As I somewhat expected would happen, Russia is getting treated a bit unfairly in Western perceptions over this. Russia's actions were bad because they over-reacted and threatened Georgia's sovereignty (disproportionate response, the term Bush used, is a good phrase), not because they are responsible for the conflict in the first place (or only in a very long-term, indirect sense).

Yes, but none of that negates how Russia has acted since the cease fire. It's what they've been doing since the apparent truce that is causing the negative perception of them.

 

 

 

http://ap.google.com/article/ALeqM5gDNLWfQWKrQc48pITBUg9KT_6oVwD92HIM080

Russian troops and paramilitaries rolled into the strategic Georgian city of Gori on Wednesday, apparently violating a truce designed to end the conflict that has uprooted tens of thousands and scarred the Georgian landscape.

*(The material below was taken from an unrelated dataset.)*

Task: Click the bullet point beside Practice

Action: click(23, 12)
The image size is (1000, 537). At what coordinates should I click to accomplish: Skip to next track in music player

The developments came less than 12 hours after Georgia's president said he accepted a cease-fire plan brokered by France. Russian President Dmitry Medvedev said Tuesday that Russia was halting military action because Georgia had paid enough for its attack last Thursday on South Ossetia.

 

Bush said he was skeptical that Moscow was honoring the cease-fire.

The EU peace plan calls for both sides to retreat to the positions they held prior to the outbreak of fighting late Thursday. That phrasing apparently would allow Georgian forces to return to the positions they held in South Ossetia and Abkhazia and clearly obliges Russia to leave all parts of Georgia except South Ossetia and Abkhazia.

 

Georgia's President Mikhail Saakashvili criticized Western nations for failing to help Georgia, a U.S. ally that has been seeking NATO membership.

 

"I feel that they are partly to blame," he said Wednesday. "Not only those who commit atrocities are responsible ... but so are those who fail to react. In a way, Russians are fighting a proxy war with the West through us."

 

Russian at first denied that tanks were even in Gori but video footage proved otherwise.

 

About 50 Russian tanks entered Gori in the morning, according to Lomaia. The city of 50,000 lies 15 miles south of South Ossetia, where much of the fighting has taken place.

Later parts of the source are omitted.